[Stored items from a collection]
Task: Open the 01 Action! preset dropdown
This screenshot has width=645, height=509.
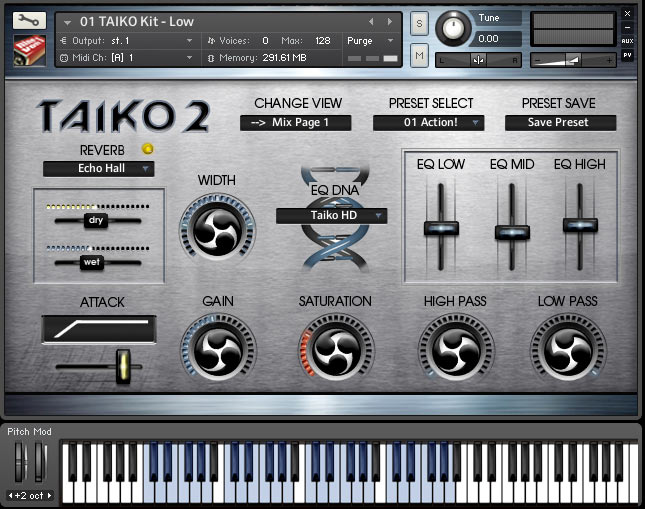Action: pyautogui.click(x=429, y=123)
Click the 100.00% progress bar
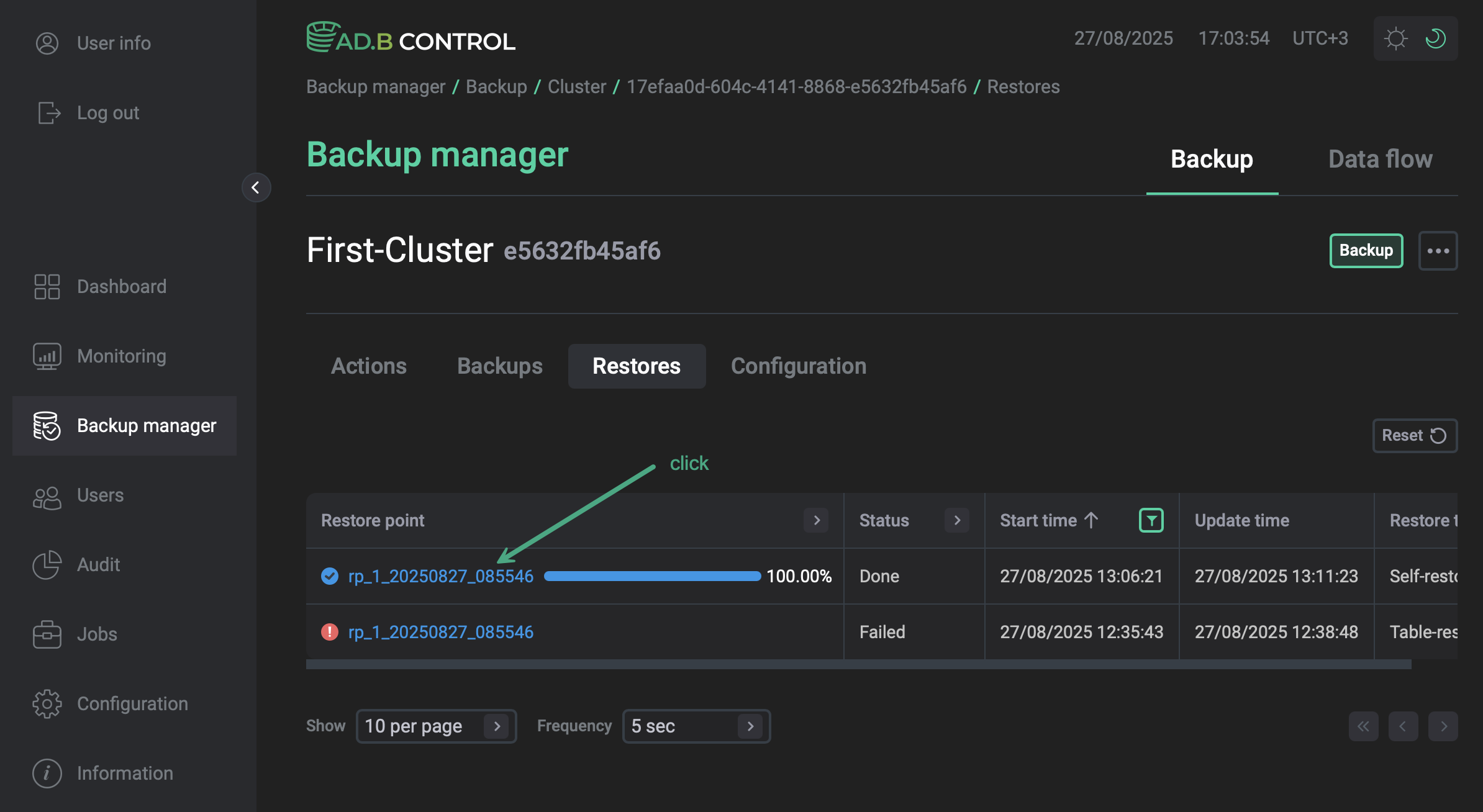1483x812 pixels. (x=651, y=576)
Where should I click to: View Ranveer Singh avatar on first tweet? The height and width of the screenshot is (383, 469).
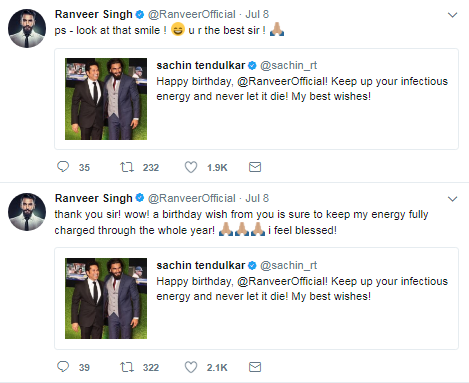[x=27, y=28]
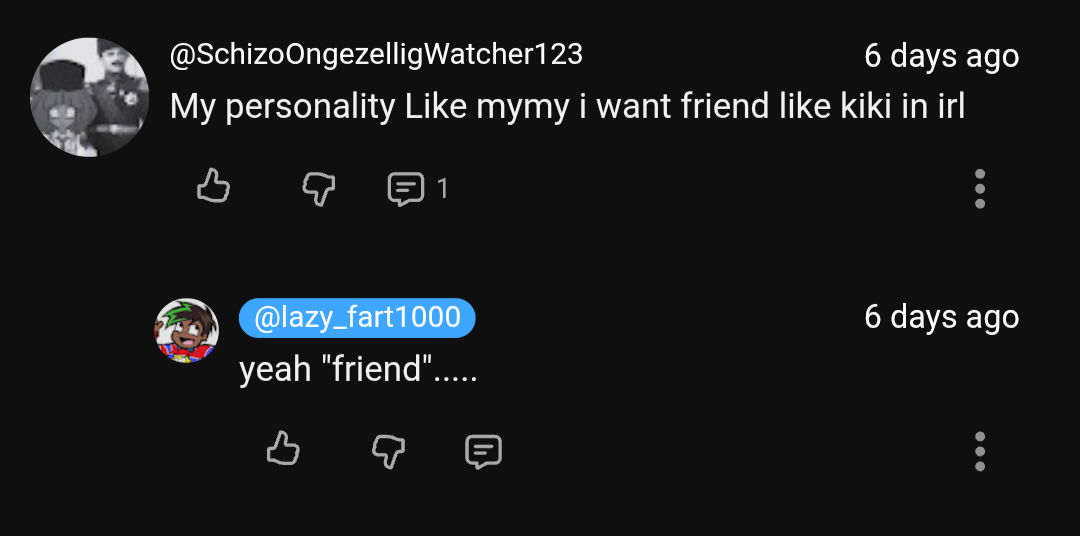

▶ **WHAT IS NEEDED**: Write out the records above again, replacing each "screenshot" with "capture" and keeping everything else the same. Leave the pictures out.

▶ **WORKED SOLUTION**:
Task: Open the 01 Action! preset dropdown
This capture has width=645, height=509.
Action: pyautogui.click(x=429, y=123)
Click the 100.00% progress bar
1483x812 pixels. (x=651, y=576)
Where should I click to: View Ranveer Singh avatar on first tweet? The height and width of the capture is (383, 469).
[x=27, y=28]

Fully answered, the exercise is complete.